SELECTED PASSAGE:
####################

Schwarzenegger Signs Legislation to Complete Million
Solar Roofs Plan
August 22, 2006 -Ed Mendel - Union Tribune, Staff
Writer
SACRAMENTO – Gov. Arnold Schwarzenegger yesterday
signed a bill that completes his “million solar roofs
plan,” a move he says will put California on the cutting
edge of renewable energy while also boosting the economy.
The bill and action by the state Public Utilities
Commission in January use a rate increase, about $15
a year for the average residential customer, to provide
rebates lowering the cost of installing solar panels.
The goal of the $3.2 billion program is to create
3,000 megawatts of clean solar power – or 5 percent
of the state's total need – during the next decade,
avoid constructing six fossil-fuel power plants and
the greenhouse gases they would emit and lower solar
costs through mass production. While supportive of
renewable energy, consumer advocates were split over
whether the program finances would pan out as promised.
The governor estimated that the current cost of installing
a solar power system in a typical house, about $15,000,
could be reduced to $2,000 if the plan works as hoped.
“So I think it will be much, much cheaper,” Schwarzenegger
said as he signed the bill at an event in Los Angeles.

####################

WHAT TO WORK ON:
Answer these questions from the article on the solar roofs bill:
1. About how much a year does the rate increase cost the average residential customer?
2. How many megawatts of clean solar power is the program meant to create?
3. Where did the governor sign the bill?

Entries for locating text and elements:
####################

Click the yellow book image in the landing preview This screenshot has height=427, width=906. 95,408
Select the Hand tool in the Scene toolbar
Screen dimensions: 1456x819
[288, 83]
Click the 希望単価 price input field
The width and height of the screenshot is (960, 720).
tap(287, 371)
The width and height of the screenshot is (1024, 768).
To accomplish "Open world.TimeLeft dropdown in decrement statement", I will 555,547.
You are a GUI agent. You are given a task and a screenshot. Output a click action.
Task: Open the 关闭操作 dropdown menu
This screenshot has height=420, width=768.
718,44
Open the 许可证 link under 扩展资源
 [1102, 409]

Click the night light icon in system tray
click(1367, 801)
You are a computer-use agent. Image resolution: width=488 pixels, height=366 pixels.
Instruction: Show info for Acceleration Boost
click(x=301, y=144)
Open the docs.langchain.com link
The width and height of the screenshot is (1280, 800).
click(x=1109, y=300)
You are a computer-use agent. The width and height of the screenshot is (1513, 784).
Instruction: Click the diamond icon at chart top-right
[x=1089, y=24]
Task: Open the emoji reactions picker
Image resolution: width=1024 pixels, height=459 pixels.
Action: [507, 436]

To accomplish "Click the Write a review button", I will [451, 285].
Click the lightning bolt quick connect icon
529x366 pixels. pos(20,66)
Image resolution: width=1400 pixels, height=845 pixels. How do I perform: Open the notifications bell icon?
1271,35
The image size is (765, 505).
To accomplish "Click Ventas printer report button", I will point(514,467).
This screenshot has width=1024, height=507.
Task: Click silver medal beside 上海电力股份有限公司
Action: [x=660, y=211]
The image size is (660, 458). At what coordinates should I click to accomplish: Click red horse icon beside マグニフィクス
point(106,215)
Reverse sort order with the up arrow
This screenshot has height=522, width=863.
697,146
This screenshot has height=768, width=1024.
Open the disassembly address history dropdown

####################

FULL ANSWER:
1. About $15 a year.
2. 3,000 megawatts.
3. At an event in Los Angeles.